_SET TASK_
Retype the items below without any change, beginning at the line that contains "Describe the element at coordinates (865, 521)" and stopping after the line that contains "location highlighted is".
▼▼▼
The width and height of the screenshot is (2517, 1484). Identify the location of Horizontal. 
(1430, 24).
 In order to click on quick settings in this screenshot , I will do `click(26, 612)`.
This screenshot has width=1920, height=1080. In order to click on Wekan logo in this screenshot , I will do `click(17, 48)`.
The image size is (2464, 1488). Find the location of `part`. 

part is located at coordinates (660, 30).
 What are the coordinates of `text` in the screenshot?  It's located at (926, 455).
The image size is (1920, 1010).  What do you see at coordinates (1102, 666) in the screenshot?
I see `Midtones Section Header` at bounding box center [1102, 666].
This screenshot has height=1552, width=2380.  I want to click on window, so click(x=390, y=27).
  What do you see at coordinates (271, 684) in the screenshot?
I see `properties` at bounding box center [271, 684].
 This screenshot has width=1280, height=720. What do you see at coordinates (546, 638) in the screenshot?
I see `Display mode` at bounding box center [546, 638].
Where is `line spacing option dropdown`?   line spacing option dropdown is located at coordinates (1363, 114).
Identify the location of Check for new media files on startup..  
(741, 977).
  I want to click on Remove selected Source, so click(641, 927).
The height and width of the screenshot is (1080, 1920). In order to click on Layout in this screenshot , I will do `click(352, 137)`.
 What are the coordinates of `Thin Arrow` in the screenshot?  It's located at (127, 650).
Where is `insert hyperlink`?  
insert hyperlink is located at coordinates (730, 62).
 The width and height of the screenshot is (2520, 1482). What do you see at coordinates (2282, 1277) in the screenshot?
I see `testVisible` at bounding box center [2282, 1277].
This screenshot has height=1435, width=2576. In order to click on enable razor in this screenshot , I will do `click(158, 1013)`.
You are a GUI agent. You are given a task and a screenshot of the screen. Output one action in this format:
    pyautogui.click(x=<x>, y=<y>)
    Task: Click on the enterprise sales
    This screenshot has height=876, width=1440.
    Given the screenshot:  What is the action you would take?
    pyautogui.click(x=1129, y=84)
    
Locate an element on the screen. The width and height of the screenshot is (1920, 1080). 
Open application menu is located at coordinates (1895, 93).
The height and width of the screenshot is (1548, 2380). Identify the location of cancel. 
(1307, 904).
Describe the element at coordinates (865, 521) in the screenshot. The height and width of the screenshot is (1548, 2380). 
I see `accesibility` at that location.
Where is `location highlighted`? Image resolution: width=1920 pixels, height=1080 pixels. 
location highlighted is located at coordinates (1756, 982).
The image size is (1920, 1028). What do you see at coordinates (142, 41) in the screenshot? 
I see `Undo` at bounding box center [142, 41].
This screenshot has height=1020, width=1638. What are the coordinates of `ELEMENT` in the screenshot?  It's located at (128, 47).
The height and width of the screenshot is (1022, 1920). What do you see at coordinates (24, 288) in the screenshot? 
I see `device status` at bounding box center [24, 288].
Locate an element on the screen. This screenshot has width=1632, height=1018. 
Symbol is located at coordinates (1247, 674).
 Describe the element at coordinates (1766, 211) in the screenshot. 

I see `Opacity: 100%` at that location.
▲▲▲
_RESPONSE TO THIS TASK_
Describe the element at coordinates (865, 521) in the screenshot. The height and width of the screenshot is (1548, 2380). 
I see `accesibility` at that location.
Where is `location highlighted`? Image resolution: width=1920 pixels, height=1080 pixels. 
location highlighted is located at coordinates (1756, 982).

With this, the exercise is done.